When I was growing up, my mother used to tell me that I was incredibly good with my book knowledge (probably the reason why I was respected when surveying for 25 years) but common sense was not my strong point. Common sense is something that I developed as I matured, and I have concluded that it is the best asset to have in your arsenal. So, now, I am disappointed when I see health care professionals making uninformed decisions based only on what someone else has told them rather than using their own common sense to find information on their own to support their decisions. Where am I going with this discussion?
If you do not have a Sterile Processing area that works to protect our patients every minute of their day, the operating room is in trouble. For too long, there have been disrespectful and discourteous exchanges between the Operating Room and Sterile Processing. Unfortunately, staff who do not have a sterile processing background should not be making decisions for this area; this would include inspectors, surveyors, and consultants who are asked to inspect/survey/consult on this area.
Look at your budget sheet and see how much you are paying for your consultant firms and accreditation organization. Granted, we are all imperfect humans, but do you get what you paid for? In my opinion, as I travel throughout the country, the answer must be no when it comes to sterile processing. Organizations have the responsibility to hire capable and knowledgeable staff that manage this area so, where did using common sense go? The sterile processing area is the one location above all others where inspectors, surveyors, and consultants that have no experience or knowledge are permitted to express their “opinions”; the sterile processing staff is often told by the administration not to push back; administrators ignore the in-house experienced staff that they count on every day except when a consultant, surveyor or inspector is on site.
Are organizations so afraid of a survey or inspection that they are willing to make changes that provide unsafe patient care? If so, there is no common sense being used here. Unfortunately, too often, sterile processing directors and managers are told to go to their office and close the door during onsite visits. Many times, these sterile processing leaders are not even invited to the summation meetings.
Here are some thoughts for consideration:
- Seek and interview applicants for sterile processing positions, ask probing questions that will show their knowledge base on sterile processing topic areas; include some common-sense situational examples.
- Hire the best that you can to direct or manage your sterile processing area(s).
- Hire the best support staff that will assist with a standardized and consistent approach in your sterile processing activities.

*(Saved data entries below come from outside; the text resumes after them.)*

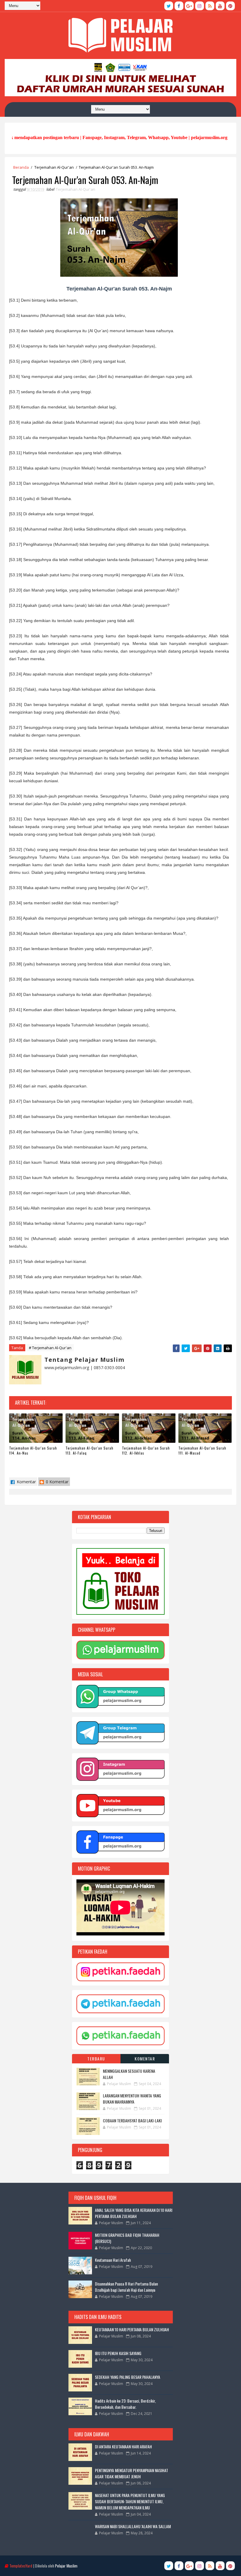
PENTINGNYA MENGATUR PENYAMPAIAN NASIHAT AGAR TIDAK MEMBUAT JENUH (131, 2473)
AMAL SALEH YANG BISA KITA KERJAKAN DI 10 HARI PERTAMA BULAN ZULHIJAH (133, 2213)
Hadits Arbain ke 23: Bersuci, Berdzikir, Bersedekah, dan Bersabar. (125, 2404)
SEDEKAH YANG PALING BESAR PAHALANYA (127, 2377)
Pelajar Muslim (66, 2566)
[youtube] (220, 5)
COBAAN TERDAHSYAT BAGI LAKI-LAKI (132, 2120)
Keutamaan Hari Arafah (113, 2260)
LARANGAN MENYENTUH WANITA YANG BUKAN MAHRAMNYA (132, 2098)
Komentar (26, 1481)
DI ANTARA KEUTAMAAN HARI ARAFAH (123, 2446)
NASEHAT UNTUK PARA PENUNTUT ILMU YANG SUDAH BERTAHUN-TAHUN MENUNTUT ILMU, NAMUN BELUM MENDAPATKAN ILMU (130, 2501)
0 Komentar (56, 1481)
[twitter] (168, 5)
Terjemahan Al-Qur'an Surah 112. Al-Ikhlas (146, 1450)
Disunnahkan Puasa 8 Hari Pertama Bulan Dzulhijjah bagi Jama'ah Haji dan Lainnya (126, 2287)
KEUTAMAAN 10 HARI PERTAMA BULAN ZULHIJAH (132, 2329)
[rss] (209, 5)
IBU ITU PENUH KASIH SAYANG (118, 2353)
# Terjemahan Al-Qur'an (50, 1347)
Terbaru (96, 2058)
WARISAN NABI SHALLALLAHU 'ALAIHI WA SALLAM (133, 2526)
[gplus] (189, 5)
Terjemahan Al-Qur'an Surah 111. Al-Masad (202, 1450)
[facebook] (179, 5)
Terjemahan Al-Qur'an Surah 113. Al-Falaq (89, 1450)
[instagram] (199, 5)
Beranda (21, 167)
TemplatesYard (20, 2566)
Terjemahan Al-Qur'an (54, 167)
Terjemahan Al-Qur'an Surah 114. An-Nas (33, 1450)
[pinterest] (230, 5)
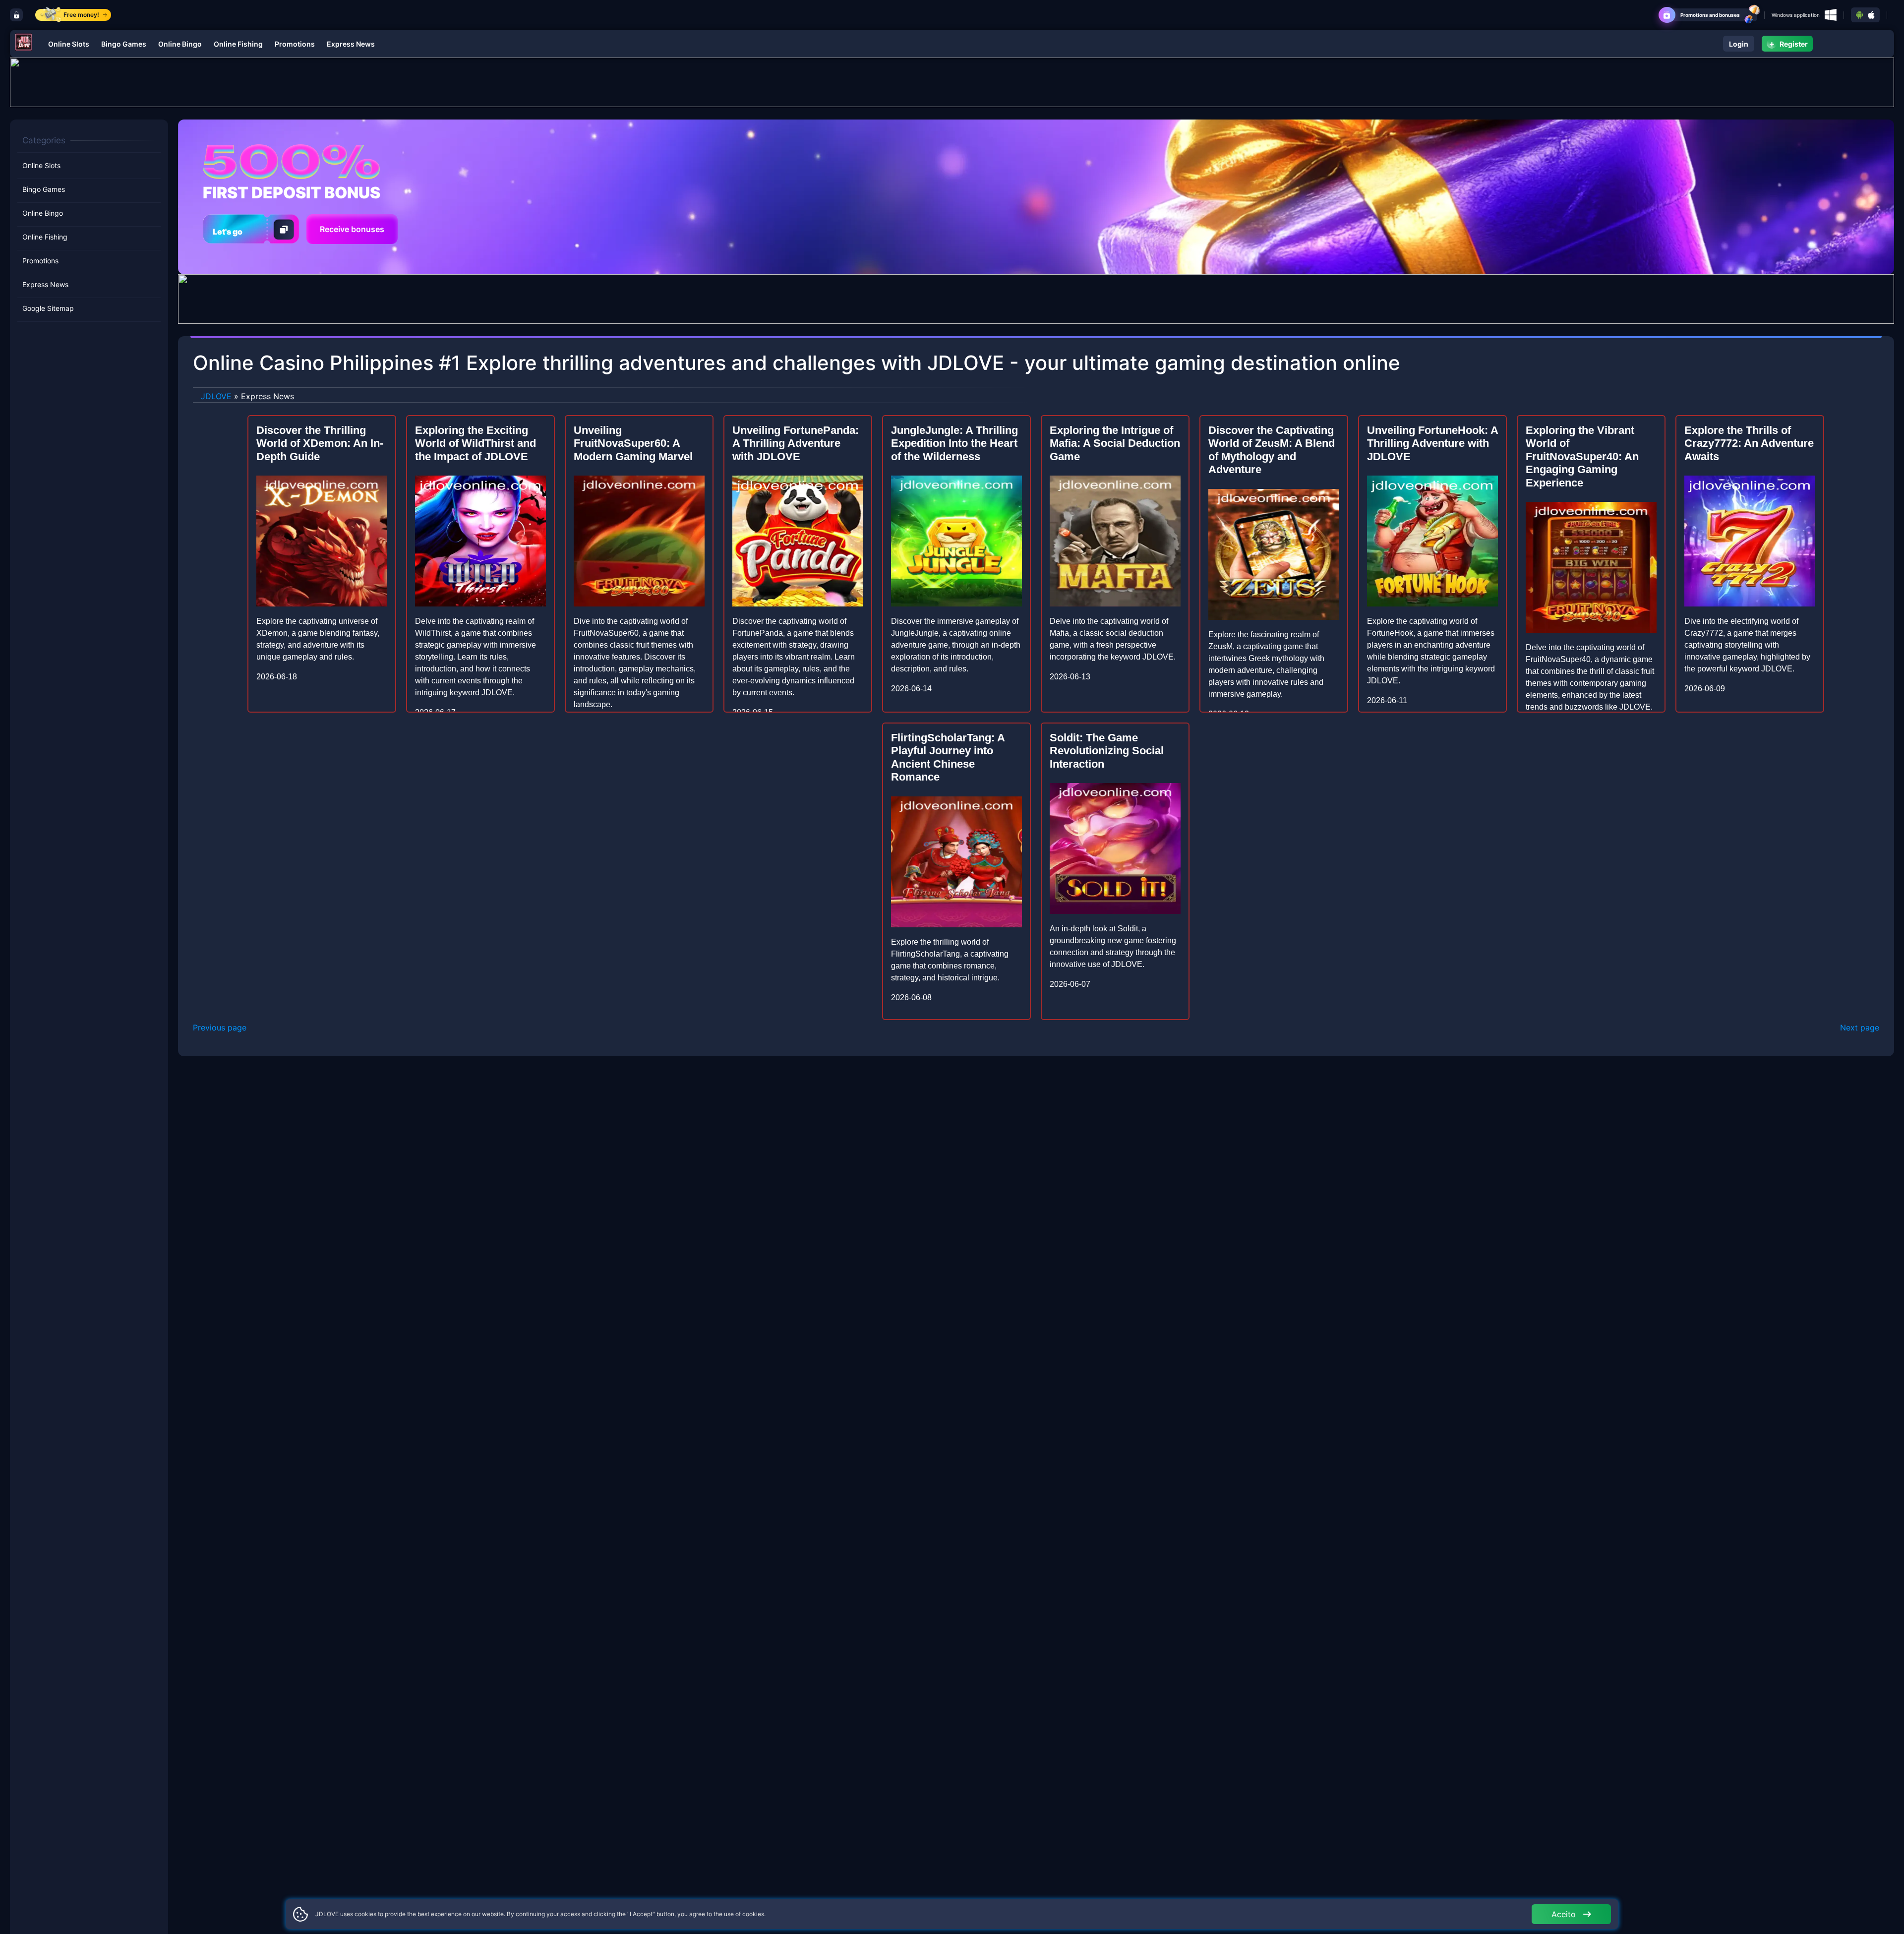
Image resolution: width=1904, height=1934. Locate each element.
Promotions (295, 44)
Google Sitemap (48, 308)
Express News (351, 44)
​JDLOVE (216, 396)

- Orient and train the staff on the needs of not only their area but also the O.R. Rotate the Sterile Processing staff to the OR to experience what happens on the other end of their work. Provide ample time, not just a few hours, possibly even a week for them to rotate through various services.
- At the conclusion of their orientation and then in an ongoing manner, document in writing the competency of the new hire.
- Train your SP leader and staff on the proper way to speak to a visitor (consultant, inspector, surveyor) while making their point(s).
- Permit your staff to actively engage with any visitor. Keep the tone polite and professional.
- Listen! Listen! Listen! If the staff tells you that the visitor(s) is/are incorrect, have them prove their case. Don’t ignore them or worse than that belittle them by telling them that you will not permit professional conversation.
- Request the visitor to provide written documentation (too often it is an opinion that comes off as fact). Be willing to discuss the pros and cons of the disagreement with your in-house experts participating in the discussion.
- If a disagreement still exists, stand your ground, and then wait for your report. Sometimes when a visitor returns to their home base, the comment/citation goes away. Be ready to provide a written response if there is a citation or deficiency.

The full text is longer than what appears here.